● Work request: Please render every line below as a Markdown table with the columns Row and Line, numbering each row and leaving out blank lines.

[Stored data entries]
%%

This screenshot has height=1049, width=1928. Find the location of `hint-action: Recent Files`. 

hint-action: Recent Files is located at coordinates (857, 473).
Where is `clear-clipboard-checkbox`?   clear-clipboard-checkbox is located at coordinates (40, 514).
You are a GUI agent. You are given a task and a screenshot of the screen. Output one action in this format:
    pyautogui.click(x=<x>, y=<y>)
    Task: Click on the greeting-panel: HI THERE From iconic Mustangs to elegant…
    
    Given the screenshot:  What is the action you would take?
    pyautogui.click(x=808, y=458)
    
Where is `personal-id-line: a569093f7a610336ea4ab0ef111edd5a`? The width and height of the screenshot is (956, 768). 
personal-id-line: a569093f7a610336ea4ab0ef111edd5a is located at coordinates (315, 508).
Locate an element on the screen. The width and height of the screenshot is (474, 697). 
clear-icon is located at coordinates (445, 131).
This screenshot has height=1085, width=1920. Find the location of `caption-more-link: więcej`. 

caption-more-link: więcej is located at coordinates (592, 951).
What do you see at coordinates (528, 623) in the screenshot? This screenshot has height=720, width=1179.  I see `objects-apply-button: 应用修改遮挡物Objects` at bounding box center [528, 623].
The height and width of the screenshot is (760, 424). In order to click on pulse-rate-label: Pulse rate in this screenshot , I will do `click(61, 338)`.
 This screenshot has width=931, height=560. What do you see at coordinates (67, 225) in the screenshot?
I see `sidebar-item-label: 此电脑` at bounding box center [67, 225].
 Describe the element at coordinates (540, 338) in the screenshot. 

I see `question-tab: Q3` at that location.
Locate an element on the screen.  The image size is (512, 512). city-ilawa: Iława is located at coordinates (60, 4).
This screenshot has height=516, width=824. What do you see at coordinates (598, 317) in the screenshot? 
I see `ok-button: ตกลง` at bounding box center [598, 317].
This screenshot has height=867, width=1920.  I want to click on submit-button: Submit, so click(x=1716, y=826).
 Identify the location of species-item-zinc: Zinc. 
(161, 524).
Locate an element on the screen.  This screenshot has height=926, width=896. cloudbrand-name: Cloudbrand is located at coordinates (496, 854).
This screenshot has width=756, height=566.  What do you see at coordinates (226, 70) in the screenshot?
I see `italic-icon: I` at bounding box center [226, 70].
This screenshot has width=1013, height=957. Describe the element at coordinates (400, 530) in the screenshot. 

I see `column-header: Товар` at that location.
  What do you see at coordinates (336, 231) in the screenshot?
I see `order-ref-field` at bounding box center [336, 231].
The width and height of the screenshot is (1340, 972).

%%

● Solution for this problem:
| Row | Line |
|---|---|
| 1 | This screenshot has height=1049, width=1928. Find the location of `hint-action: Recent Files`.  |
| 2 | hint-action: Recent Files is located at coordinates (857, 473). |
| 3 | Where is `clear-clipboard-checkbox`?   clear-clipboard-checkbox is located at coordinates (40, 514). |
| 4 | You are a GUI agent. You are given a task and a screenshot of the screen. Output one action in this format: |
| 5 |     pyautogui.click(x=<x>, y=<y>) |
| 6 |     Task: Click on the greeting-panel: HI THERE From iconic Mustangs to elegant… |
| 7 |     Given the screenshot:  What is the action you would take? |
| 8 |     pyautogui.click(x=808, y=458) |
| 9 | Where is `personal-id-line: a569093f7a610336ea4ab0ef111edd5a`? The width and height of the screenshot is (956, 768).  |
| 10 | personal-id-line: a569093f7a610336ea4ab0ef111edd5a is located at coordinates (315, 508). |
| 11 | Locate an element on the screen. The width and height of the screenshot is (474, 697).  |
| 12 | clear-icon is located at coordinates (445, 131). |
| 13 | This screenshot has height=1085, width=1920. Find the location of `caption-more-link: więcej`.  |
| 14 | caption-more-link: więcej is located at coordinates (592, 951). |
| 15 | What do you see at coordinates (528, 623) in the screenshot? This screenshot has height=720, width=1179.  I see `objects-apply-button: 应用修改遮挡物Objects` at bounding box center [528, 623]. |
| 16 | The height and width of the screenshot is (760, 424). In order to click on pulse-rate-label: Pulse rate in this screenshot , I will do `click(61, 338)`. |
| 17 |  This screenshot has width=931, height=560. What do you see at coordinates (67, 225) in the screenshot? |
| 18 | I see `sidebar-item-label: 此电脑` at bounding box center [67, 225]. |
| 19 |  Describe the element at coordinates (540, 338) in the screenshot.  |
| 20 | I see `question-tab: Q3` at that location. |
| 21 | Locate an element on the screen.  The image size is (512, 512). city-ilawa: Iława is located at coordinates (60, 4). |
| 22 | This screenshot has height=516, width=824. What do you see at coordinates (598, 317) in the screenshot?  |
| 23 | I see `ok-button: ตกลง` at bounding box center [598, 317]. |
| 24 | This screenshot has height=867, width=1920.  I want to click on submit-button: Submit, so click(x=1716, y=826). |
| 25 |  Identify the location of species-item-zinc: Zinc.  |
| 26 | (161, 524). |
| 27 | Locate an element on the screen.  This screenshot has height=926, width=896. cloudbrand-name: Cloudbrand is located at coordinates (496, 854). |
| 28 | This screenshot has width=756, height=566.  What do you see at coordinates (226, 70) in the screenshot? |
| 29 | I see `italic-icon: I` at bounding box center [226, 70]. |
| 30 | This screenshot has width=1013, height=957. Describe the element at coordinates (400, 530) in the screenshot.  |
| 31 | I see `column-header: Товар` at that location. |
| 32 |   What do you see at coordinates (336, 231) in the screenshot? |
| 33 | I see `order-ref-field` at bounding box center [336, 231]. |
| 34 | The width and height of the screenshot is (1340, 972). |